" As I see it, this thread is revolving around two semantic concerns:
1. What is the meaning of "real" (length, time, etc.)?
2. What is the meaning of "apparent" (length, time, etc.)?
Arguing, correctly in my opinion, from the perspective of a
sophisticated practitioner of physics, John Denker argues
persuasively that "real" should be essentially synonymous with what
is commonly called "proper," that the "real lengths" of rods and the
"real rates" of clocks are their "proper" lengths and rates. Thus,
moving clocks do NOT "run slow" and moving lengths do NOT "contract."
When we say that they do, we are talking only about "appearances." "
Is the speed of a moving car a real characteristic of the process or not?

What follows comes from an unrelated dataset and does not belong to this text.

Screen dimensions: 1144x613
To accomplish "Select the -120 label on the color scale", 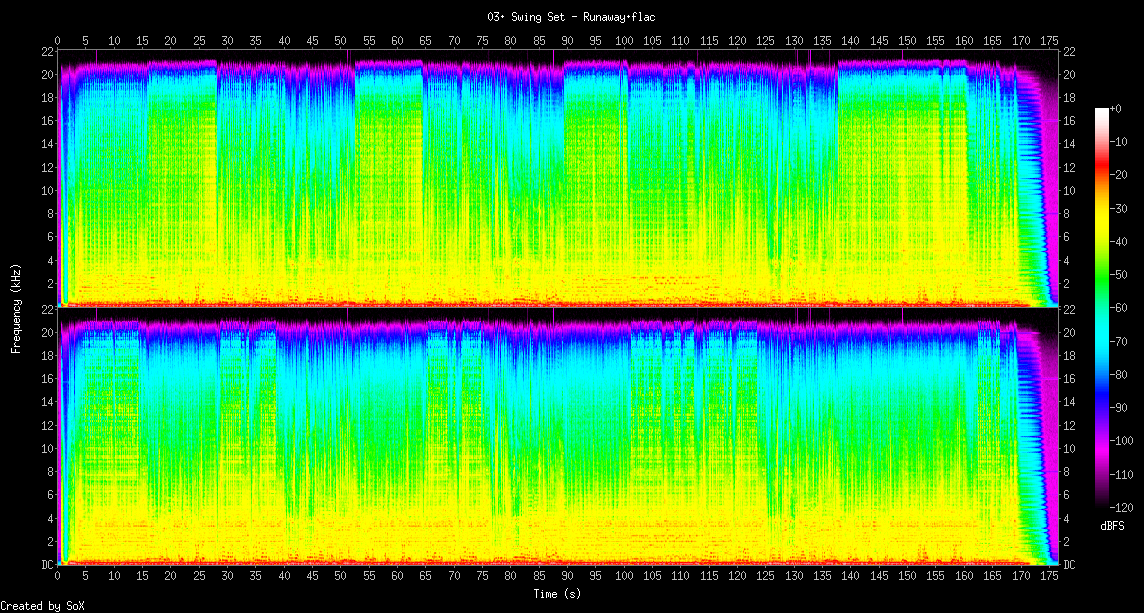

If to be real means to be proper, then what is its proper speed? Zero, as measured in its rest frame?
Then why does the car smash into smitherenes if it (God forbid!) crashes into a concrete wall? Only because the wall runs into it? But, again, the wall's motion is not real either, because its proper speed is also zero.
Will you say that the crash itself was not real because of this?
If you do not like the example with the speed as I use it here to make it more vivid, you can recast the discussion in more rigorous terms of relativistic energy E and momentum P suggested by Bob Sciamanda, but the question I ask will not disappear.
There is still a big confusion between real and absolute (or invariant, for that matter). Many people think that what is not absolute, but "merely" relative, is thereby not real.
I use the word "real" here in the conventional sense as something that can be verified by many independent observers using identical experimental equipment, as opposed to illusory or apparent (possibly distorted by some masking effect, like, for instance, the rate of approaching ticking clock distorted by the Doppler effect, in which case the corresponding corrections for all distortions could and should be made).
Of course, a property thus defined can be real and relative at the same time. Just because it is not proper (or absolute, or invariant - call it as you wish) for observers in another RF, does not make it unreal.
The size, momentum, relativistic energy, rate of temporal evolution of a moving object, - are all its real characteristics, even though they may be numerically different for different observers. This is one of the most important aspects of the principle of relativity (here I mean even broader relativity than Einstein's - the relativity of 3-velocity had been known centuries before.)